Canlı-cansız her şeyi insanın küçük kardeşleri gören, insanı da yeryüzünde Rabbine karşı sorumlu bir halife kabul eden dinî anlayışa sırt dönülecekti. Varlıklar, her şeyin Sultanı tarafından insana hediye edilmiş birer işaret ve nimet değil, insanın güya kendi kuvvet ve bilgisiyle emrine soktuğu, heva ve hevesi için sorumsuzca kullanabileceği metalar şeklinde tasavvur edilecekti. İşte böylesine dengesiz bir modern dünyada, bilimlerin getirdiği her veri, insanın diğer varlıklara hükmetmesine yaradığı ölçüde “işe yarar” kabul edildi. İnsan bu dünyada Rabbinin nazlı bir halifesi değildi artık, kendisinden başka otorite tanımayan asi ve zalim bir sultan rolüne soyunmuştu. İnsan sadece diğer varlıkları değil, aşağı gördüğü diğer insanları sömürmeyi ve sultası altına alma hakkını da görüyordu kendisinde. 19. yüzyıl ve 20. yüzyılın ilk yarısı, insanın acımasızca, sınırsızca, kan dökerek ve yeryüzünü kirleterek hemcinslerini ve diğer kardeşlerini sömürdüğü dönem oldu. Son elli yıldır ve özellikle son birkaç yıldır ciddiyet kazanan çevre tahribatı veya ekolojik kriz denilen olgu, Batı’nın manevî krizinin tezahüründen başka birşey değildi. Bu manevî krizin bir yönünü varlığa yönelik seküler bilimsel bakışın tek boyutluluğu oluşturuyordu. Hem felsefî temelleri, hem de pratik sonuçlarıyla bilimsel bilgi yeryüzünü daha yaşanılır ve insanı daha mutlu kılmamıştı. İnsan ile varlıklar arasında ahengi değil dengesizliği sonuç vermişti.

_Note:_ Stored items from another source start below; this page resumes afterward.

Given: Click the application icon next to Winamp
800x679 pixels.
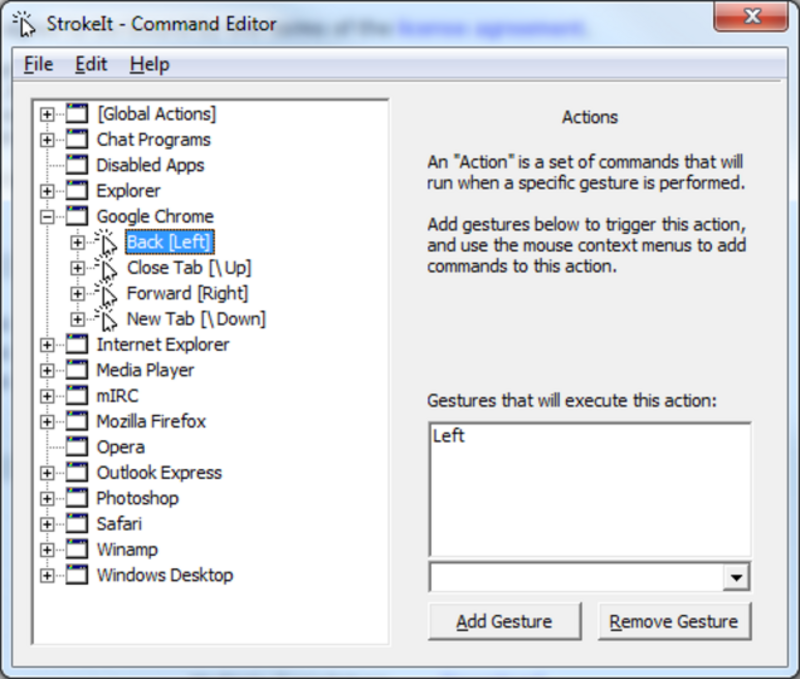Looking at the screenshot, I should [x=78, y=549].
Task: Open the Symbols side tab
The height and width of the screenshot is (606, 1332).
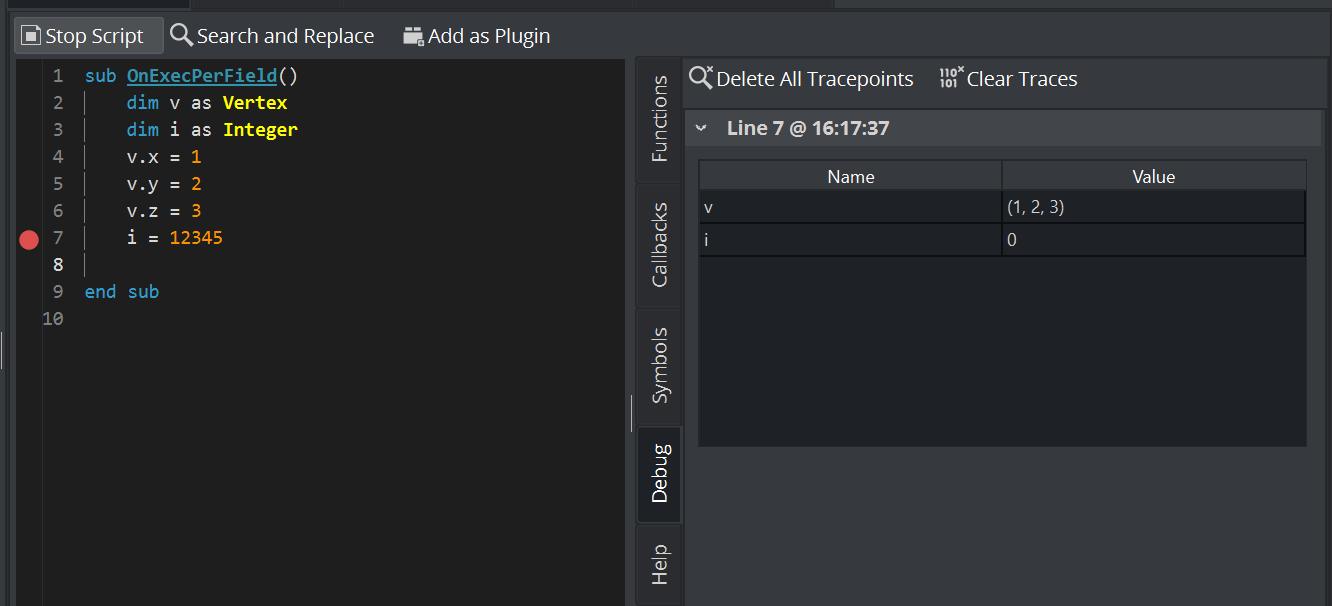Action: [660, 365]
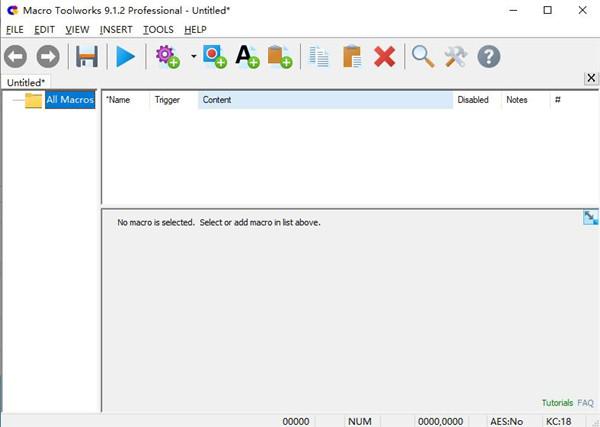Start the macro recorder icon
The width and height of the screenshot is (600, 427).
[215, 57]
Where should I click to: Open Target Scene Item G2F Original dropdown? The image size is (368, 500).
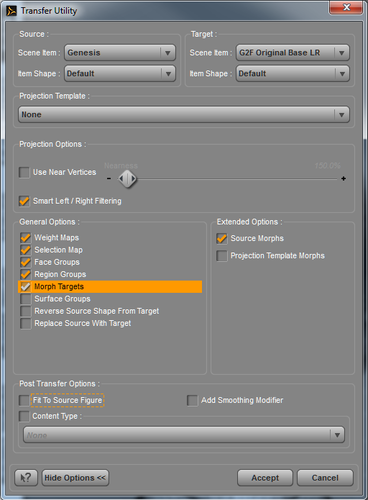tap(293, 53)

Bu noktada, bugün Müslüman bir bilge olarak tanınan Seyyid Hüseyin Nasr’ın, ilk gençliğinde yaşadığı tecrübe anlamlıdır. İlk gençlik yıllarında, bilim aracılığıyla nesnelerin hakikatını keşfedeceğini varsayan Nasr, bu konuda en iyi bilimsel eğitimi verdiğini düşündüğü Massachusette Institute of Technology’e gider. Orada ünlü fizikçilerle, büyük felsefecilerle tanışır. Bernard Russell gibi ünlü bilim adamlarının modern bilim üzerine verdiği konferansları dinleme imkânı bulur. Modern bilim görüşünün en önemli savunucularının bilimin görevinin “gerçekliğin doğasına ulaşmak olduğuna hiç inanmadıklarını” görür. Kendi ifadesiyle “Aradığım şeyin bu olmadığını ve modern bilimin sınırları dışında kalan konuların nedenlerini ve hatta nasıl olduklarını bile öğrenemeyeceğimi hissettim.”
“Modern bilimde olgular parametreler halinde sunulmasına rağmen, gerçekte matematiksel tanımlamalar dışında bu parametrelerin özüne inilmez. ‘Elektron nedir?’ diye sorsanız, bunun matematiksel formülünü yazarak çözebilirsiniz, ama felsefî anlamda ‘nedirlik’ [mahiyet] sorusu atlanır. Bu gerçeği fark ettikten sonra, ki o zamanlar henüz onsekiz yaşındaydım, eşyaların doğasını ve doğal dünyayı araştırmak için başka yollar olup olmadığıyla ilgilenmeye başladım.” (Söyleşiler, İnsan Yayınları)
Nasr’a göre, modern bilim ile din arasındaki köklü çatışma, modern bilimin İlâhî İlke’yi gözardı ederek bütün evreni araştırmaya çalışmasından kaynaklanıyor. “Onyedinci yüzyıldan günümüze kadar hakim paradigmada Müsebbibü’l-Esbab [Sebeblerin Varedicisi] gözönüne alınmadan sonuç araştırılmıştır. Kozmosu ne kadar çok incelemiş olursanız olun, hiçbir zaman İlâhî Sebeb’e şahit olamazsınız, çünkü modern bilim bu tanımı dışlamıştır. Bilim kendini metafizikle ilgilenmiyormuş ve metafizikle hiçbir bağlantısı yokmuş gibi tanımlar. Ancak keşfettiği şeyin, gerçekliğin bir yönüne tekabül ettiği derecede, metafiziksel bir önemi, anlamı vardır. Ancak bu anlam doğrudan bilim aracılığıyla keşfedilemez, ancak ve ancak bu metafiziksel ilkeleri bilen birisi tarafından keşfedilebilir.”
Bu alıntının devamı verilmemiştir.